1 Prevalence of COVID-19 in children in Baden-Württemberg Preliminary study report Klaus-Michael Debatin, University Children’s Hospital Ulm Philipp Henneke, University Children’s Hospital Freiburg Georg Friedrich Hoffmann, University Children’s Hospital Heidelberg Hans-Georg Kräusslich, Department of Infectious Diseases, Heidelberg University Hospital Hanna Renk, University Children’s Hospital Tübingen on behalf of all members of the study group This study was supported by a grant from the State of Baden-Württemberg

2 Summary 1. Study Population: This is an interim analysis not included in the initial study protocol performed on 4,932 subjects (2,466 children and 2,466 corresponding parents) with some minor data cleaning and validation still ongoing. 2. Detection of acute SARS-CoV-2 infection by RT-PCR: During the sampling nd th period between April 22 and May 15 , 2020, among the 4,932 individuals who were tested by RT-PCR, only 2 subjects (0.04%), one child and the corresponding parent, were positive for SARS-CoV-2. Both subjects reported only mild symptoms. 3. SARS-CoV-2 Seroprevalence: Of 4,932 individuals tested for SARS-CoV-2 IgG antibodies, 64 subjects were categorized as seropositive, corresponding to a seroprevalence of 1.3% (95% confidence interval, 1.0 – 1.7%).

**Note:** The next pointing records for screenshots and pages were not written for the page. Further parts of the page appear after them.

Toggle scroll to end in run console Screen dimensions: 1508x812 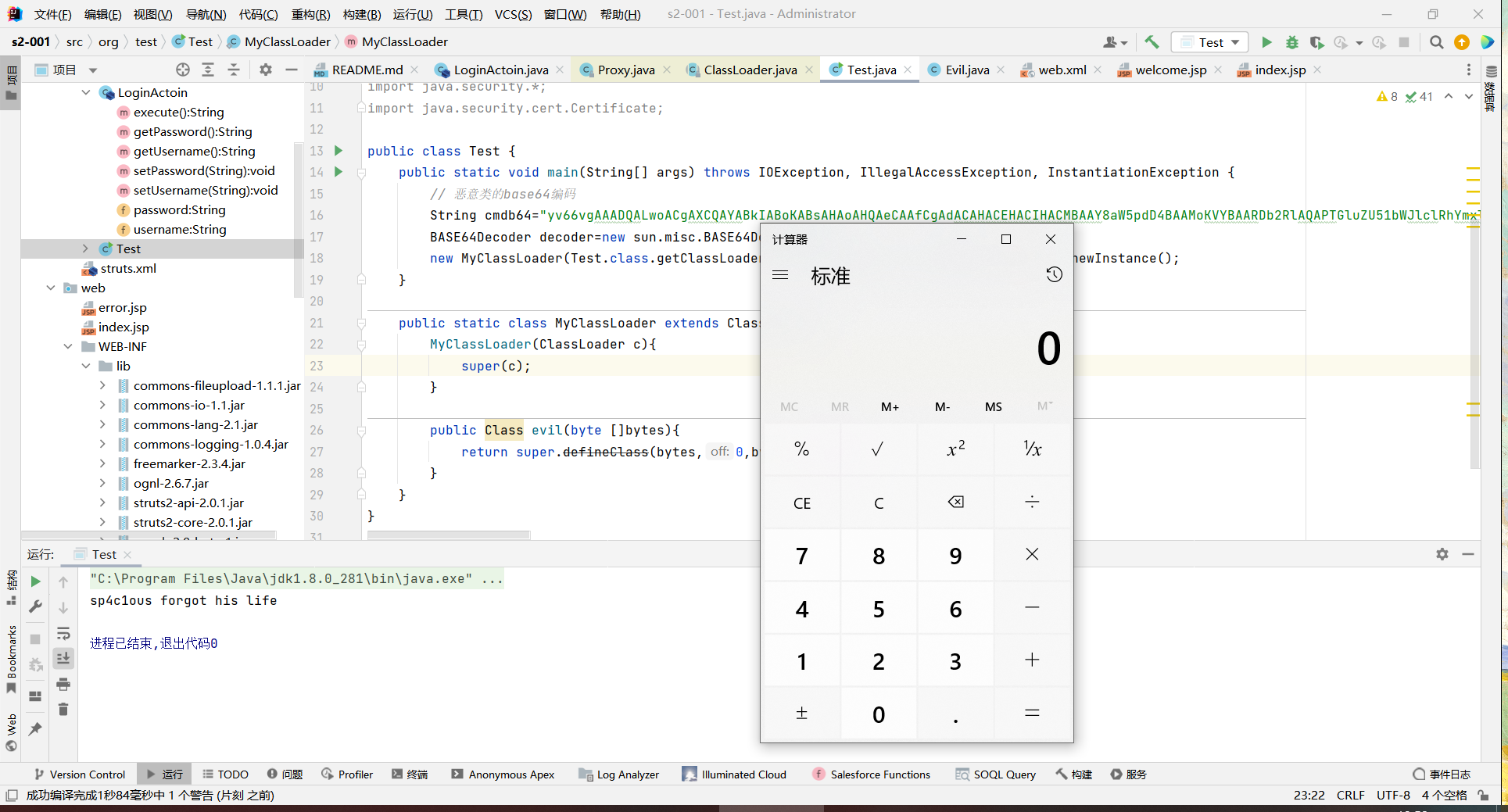(63, 659)
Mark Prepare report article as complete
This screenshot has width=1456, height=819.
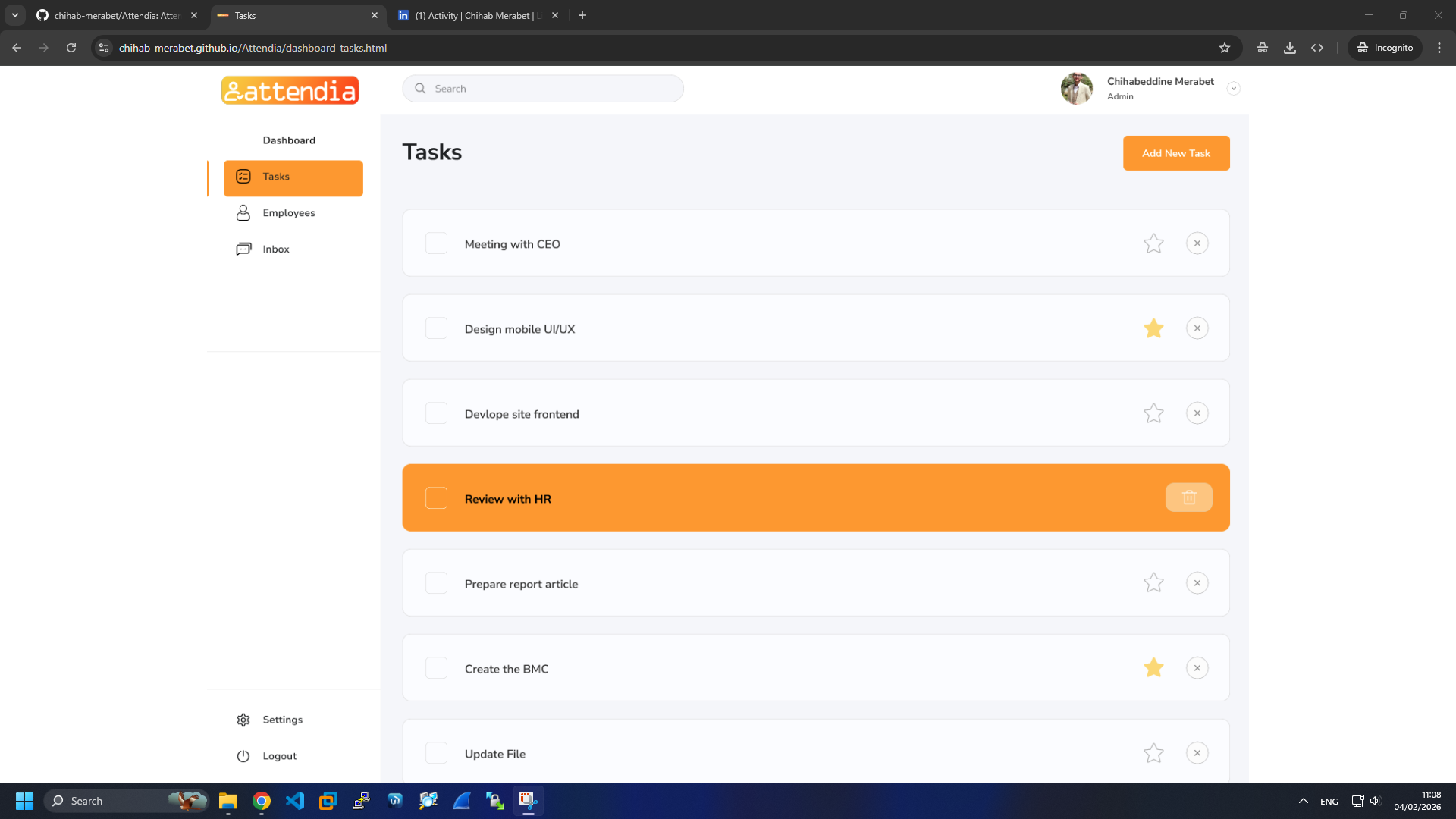coord(436,582)
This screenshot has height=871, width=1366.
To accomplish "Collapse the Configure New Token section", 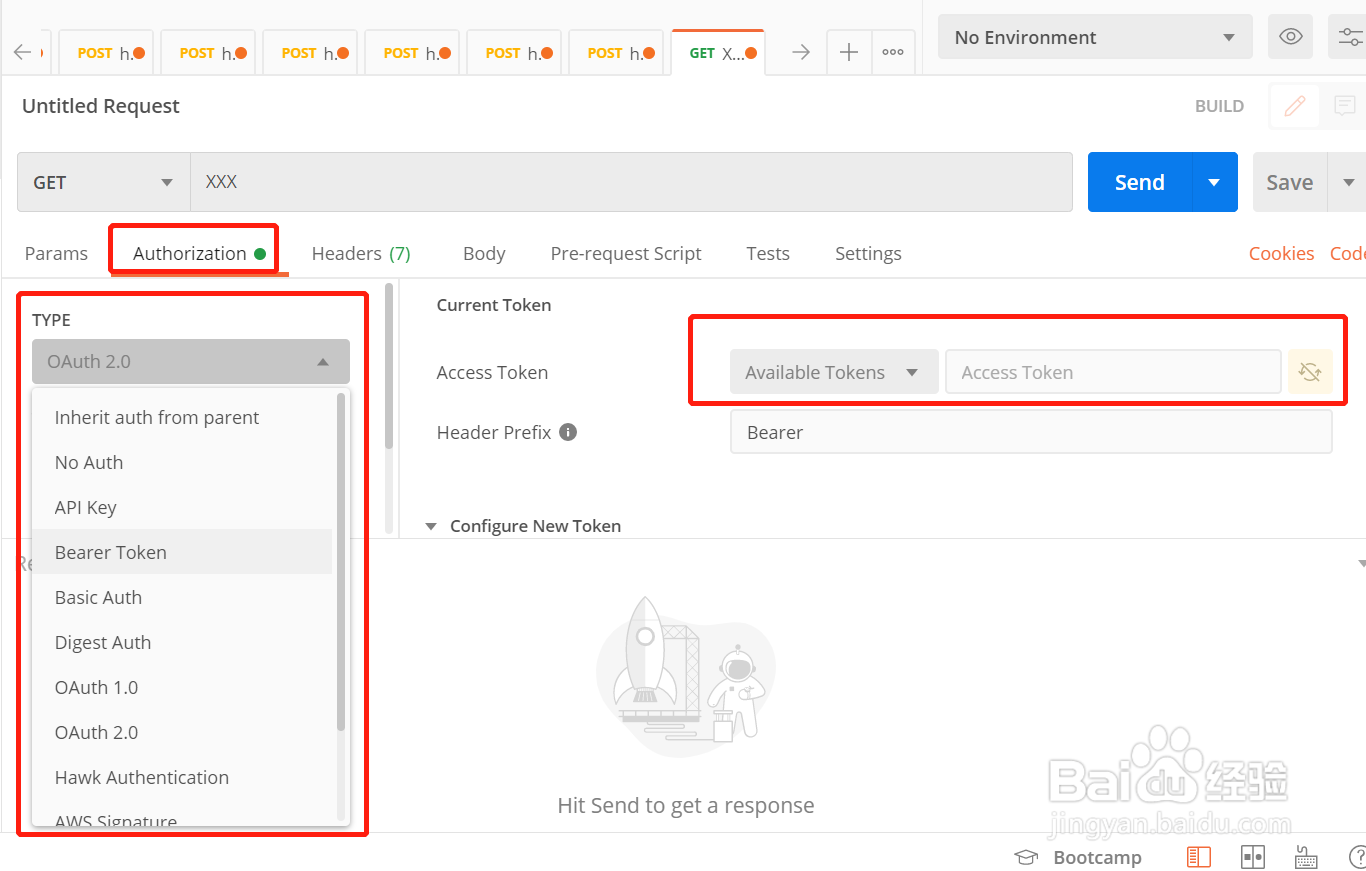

Altogether, 19 children (0.8%; 95% confidence interval, 0.5 – 1.2%) and 45 parents (1.8%; 95% confidence interval, 1.3 – 2.4%) were seropositive. Seropositivity was found in 7/1,122 in the age group of 1 – 5 years (0.6%; 95% confidence interval, 0.3 – 1.3%), 12/1,358 in the age group of 6 – 10 years (0.9%, 95% confidence interval, 0.5 – 1.6%) and 45/2,468 in the parent group (1.8%; 95% confidence interval, 1.3 – 2.4%).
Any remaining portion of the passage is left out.